Any astute businessman would have suggested that he'd have to return to his office, study the cost involved, and call back with a quote. But I was rarely astute, far too impetuous, too anxious to appear the expert, and too bent on closing the deal then and there.
So mentally I made a stab at weighing our probable cost against the market price, reminding myself of Roy's lessons on pricing, yet fully aware of how badly I wanted this job. "How does $5,300 sound, Chris?" I asked, tentatively. What if it was too high? But if I'd expected Houghton to play hard to get, I was wrong.
"Good. I'll take two," he said, happily. "As long as you can get the first to me within two weeks."
Two furnaces? This was turning out better than I had ever imagined it might. I agreed, and we shook hands on the deal. Yet, as we walked out of the Crucible plant I began to wonder how good a deal it was, and for whom.
Houghton was still chatting, expansively, as he walked me up to the truck I'd rented at the airfield. "Thanks for coming up. We're really desperate to get back into operation. I can't wait to work with our new 3,000-pound furnace," and so on.
Then, before I drove away, he said something that hit home. "You know, we paid $20,000 for that 2,000-pound furnace and $20,000 for the coax. So we were looking at a $40,000 problem, and you solved it, with two larger furnaces, for $10,000."
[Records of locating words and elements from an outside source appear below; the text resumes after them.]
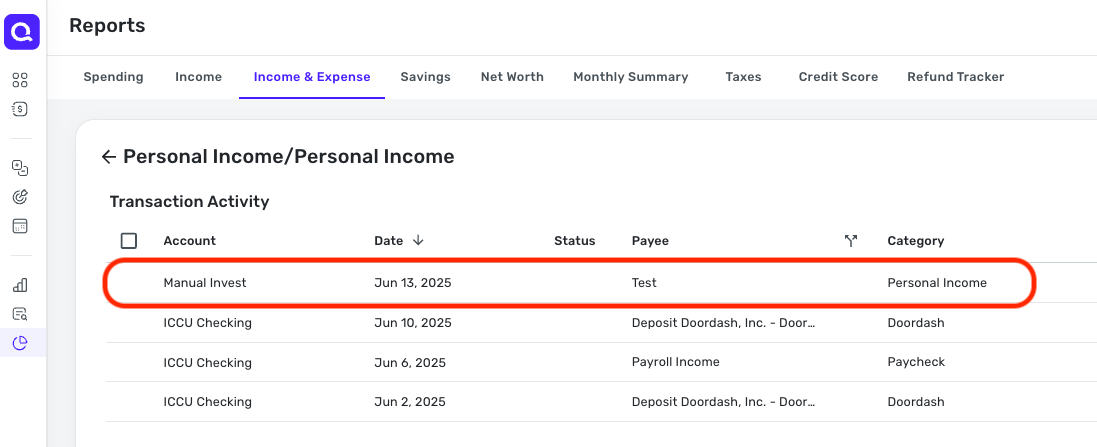
Task: Open the search transactions sidebar icon
Action: point(20,314)
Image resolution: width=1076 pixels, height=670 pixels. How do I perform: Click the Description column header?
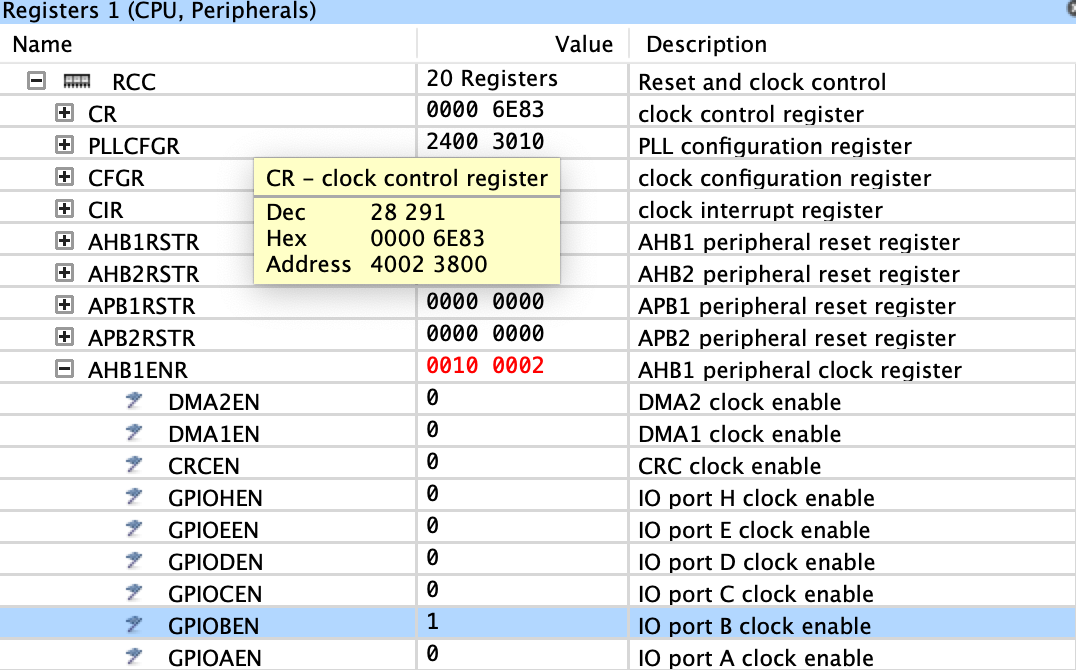click(x=706, y=44)
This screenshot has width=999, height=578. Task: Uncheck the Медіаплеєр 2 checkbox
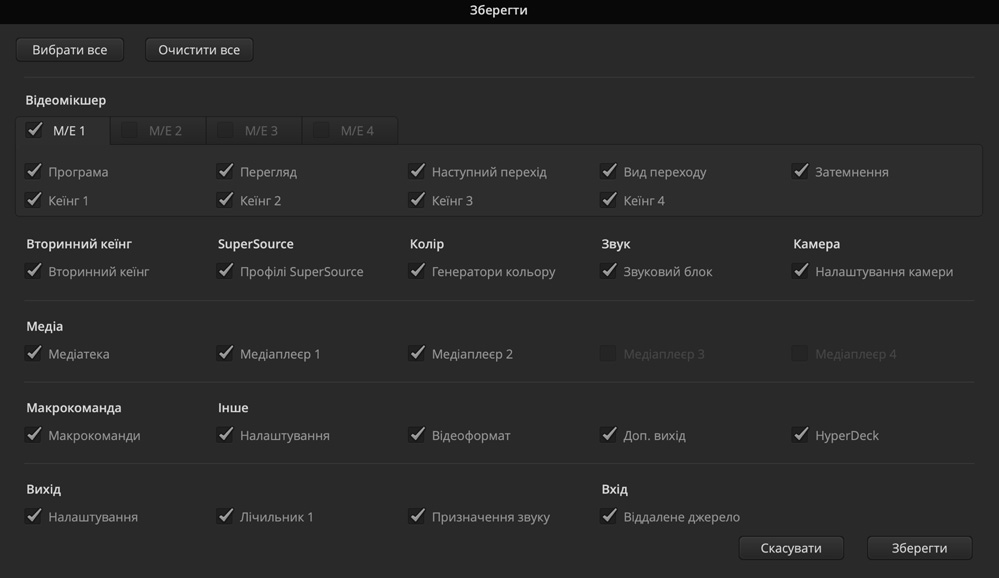coord(418,353)
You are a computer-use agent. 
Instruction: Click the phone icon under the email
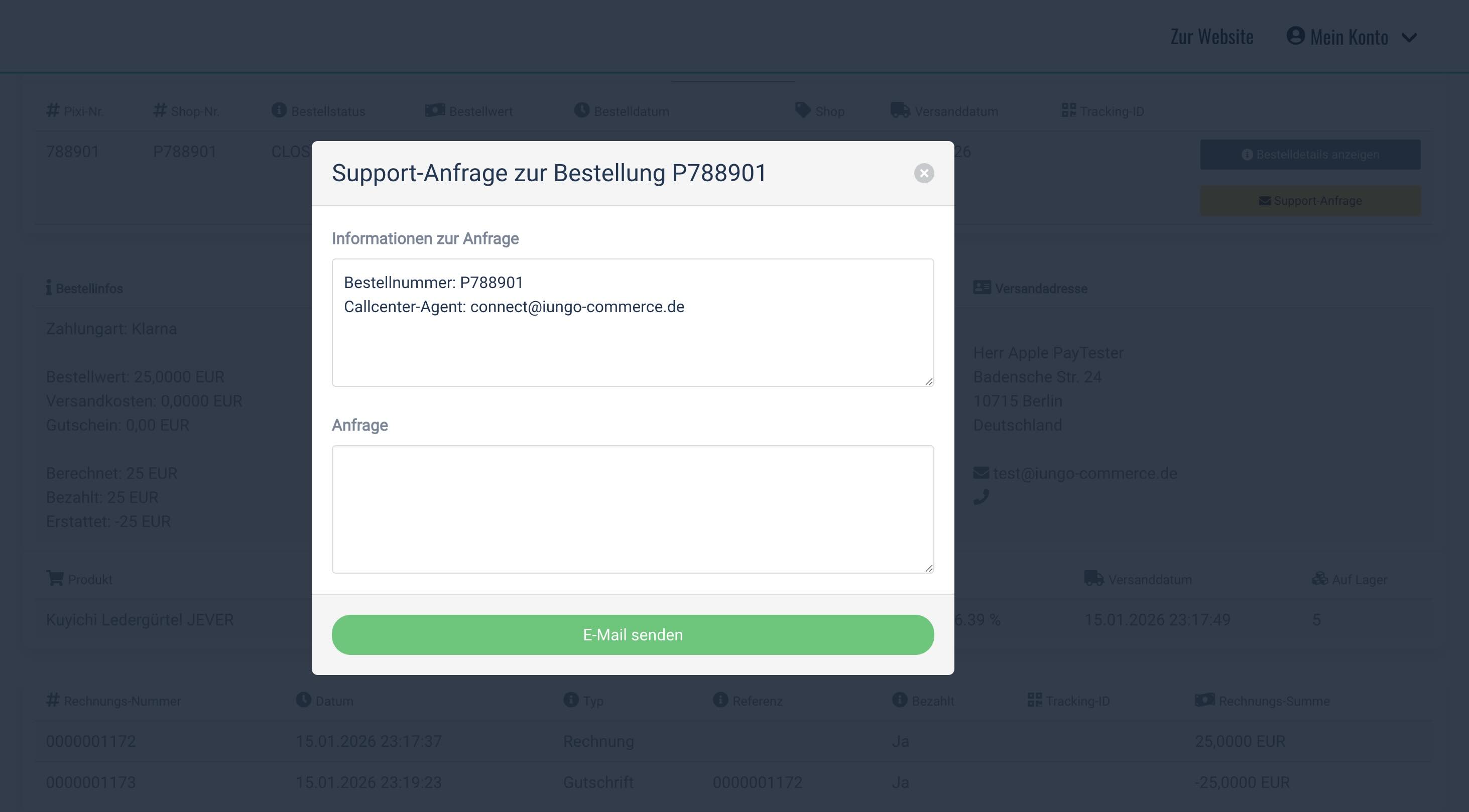click(981, 497)
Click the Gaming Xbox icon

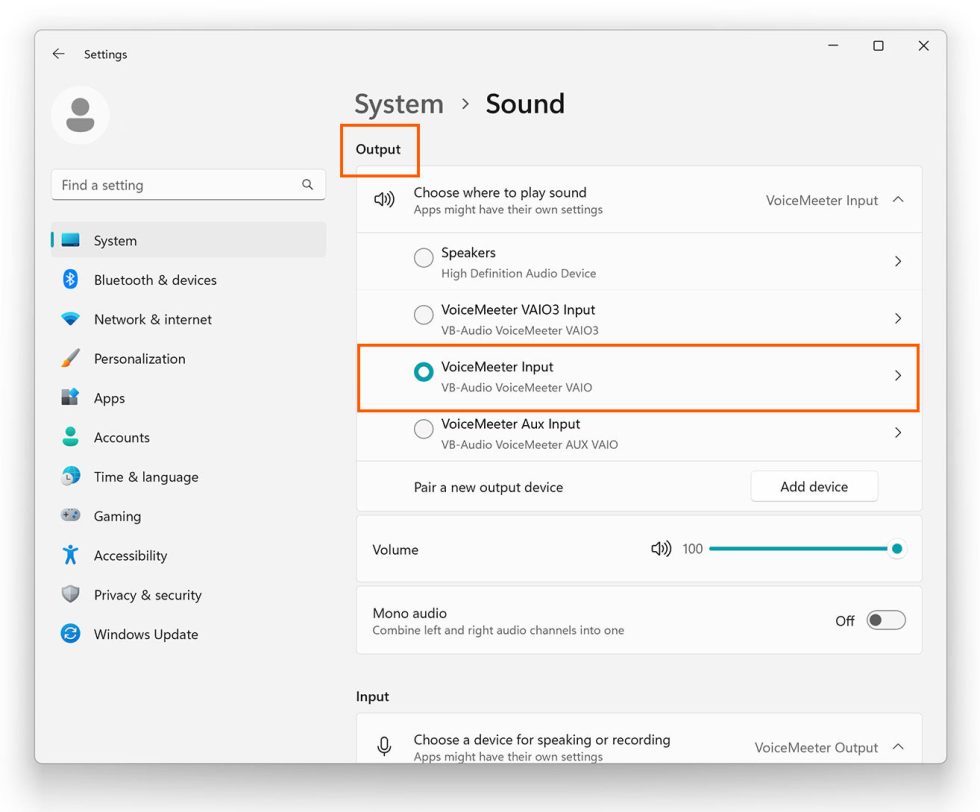tap(70, 516)
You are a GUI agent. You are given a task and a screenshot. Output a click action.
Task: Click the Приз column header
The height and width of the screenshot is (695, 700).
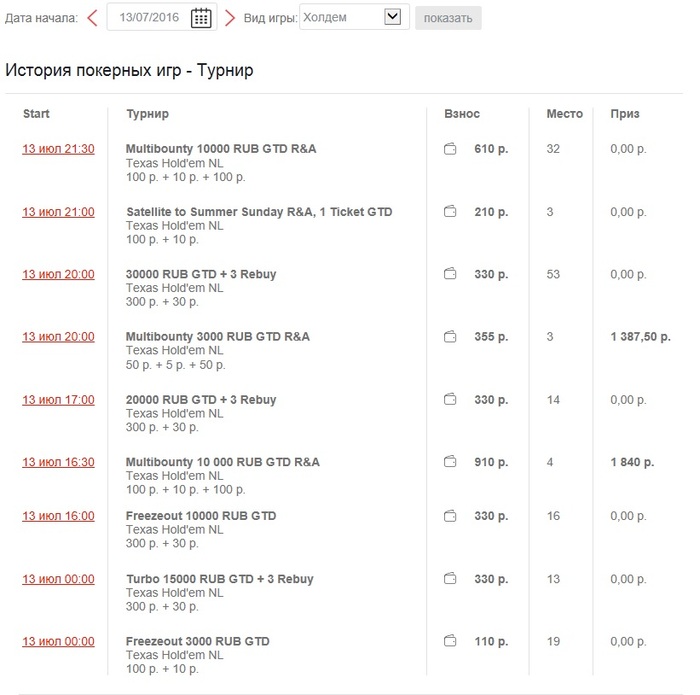pos(625,114)
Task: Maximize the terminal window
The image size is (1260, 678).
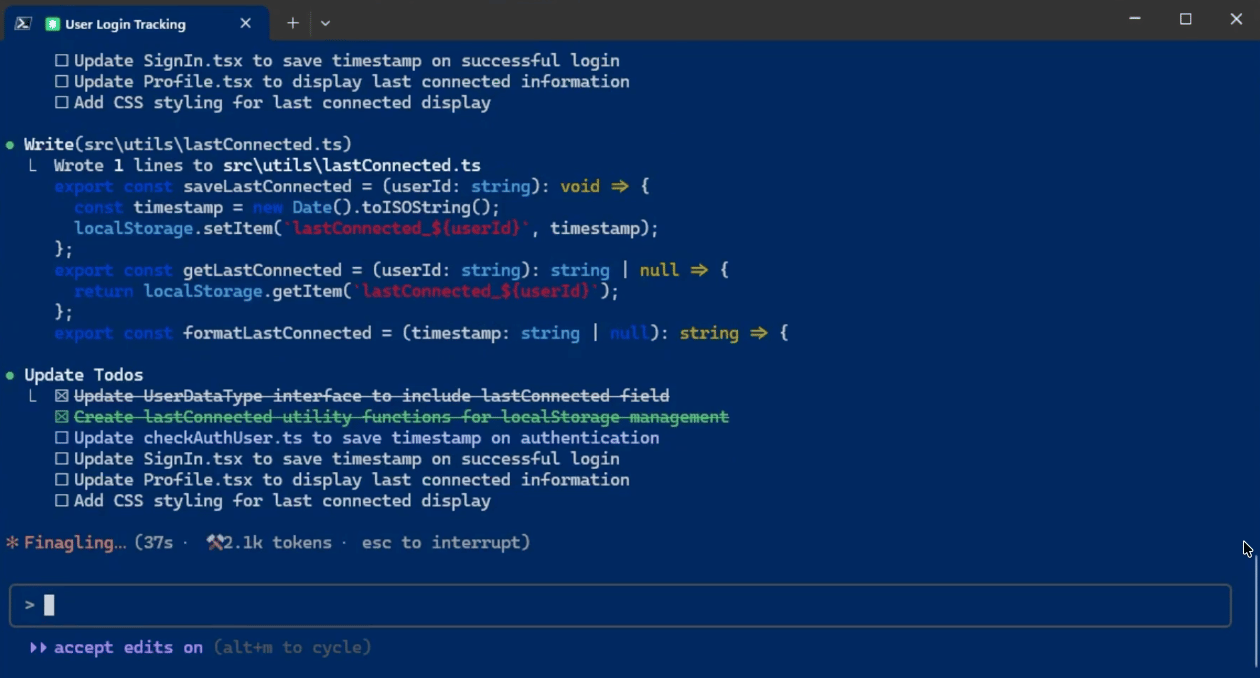Action: (1185, 20)
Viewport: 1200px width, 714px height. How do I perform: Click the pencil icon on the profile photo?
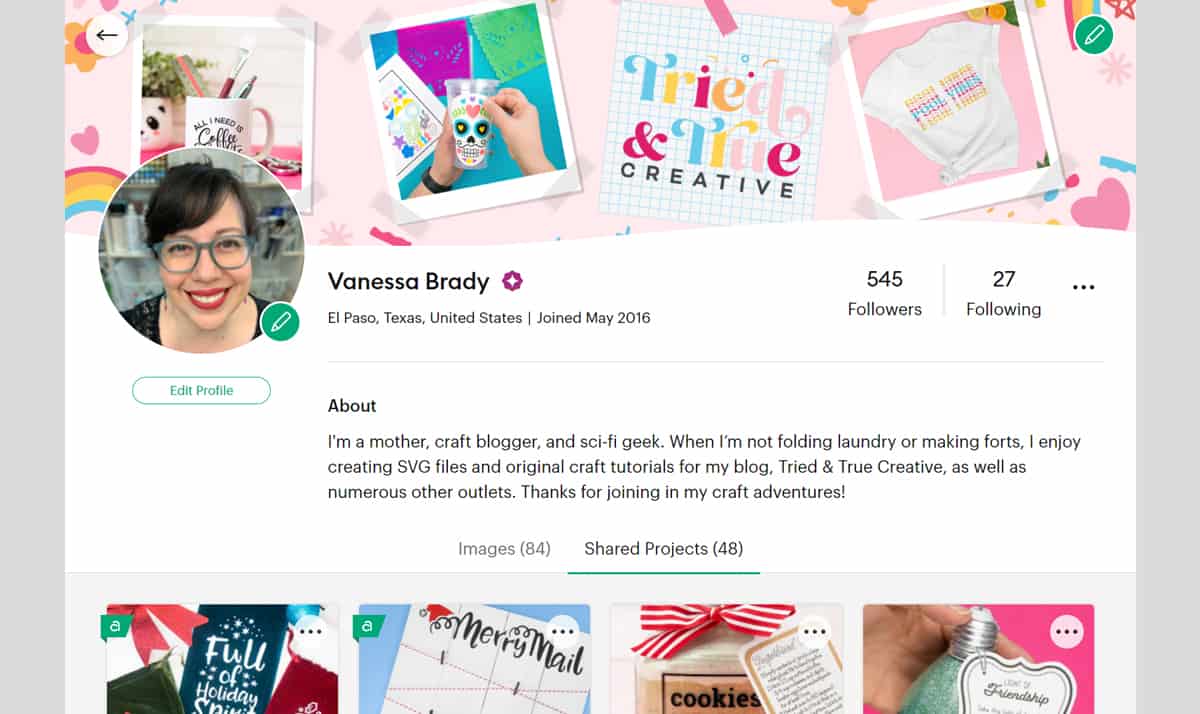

Fifteen minutes later, I had lifted off and was headed south, but I couldn't get Houghton's last words out of my head. As the section head had said, they were prepared to spend $40,000 for one 2,000pound furnace and coaxial, just to get back to work, and with anyone else they'd probably be shut down for six to eight weeks. But no, they were getting two 3,000-pound furnaces for $10,600 and in two weeks. Should I have charged $30,000 for them? Or, $60,000? Of course, I took pride in delivering value to our customers, but still, it gnawed at me, to think that I was selling Inductotherm short. And that I still hadn't learned Roy's lesson very well.
Sure, that $10,000 price would cover our costs and yield a modest profit, but we were providing more than equipment; we were providing solutions to complex, multi-million dollar problems. Either way, it was too late now. I tried to console myself by reminding myself that, with this one flight, my $1,600 investment in a second-hand Ercoupe had more than paid for itself.
Two weeks later, we installed Crucible's first 3,000-pound furnace with the radically different power connection, which performed every bit as well as I had hoped. In fact, it worked so well, it became the standard for vacuum induction melting, replacing coaxial power supplies not only in this installation, but in dozens of other future furnaces of various sizes and configurations.
This was the only furnace remaining with a coax at the time because furnaces at Cannon Muskegon, General Motors Research, Carpenter Steel, General Electric, and Cyclops were using standard pass through assemblies. I am not sure when Special Metals changed the earlier ones that led to this one being at Crucible
For Rowan the 3000 pound furnace with the improved coil, leads, and pass through system coupled with his already technically superior power supply allowed Inductotherm and Stokes to win every order in the market place until I started to sell for Ajax in 1961.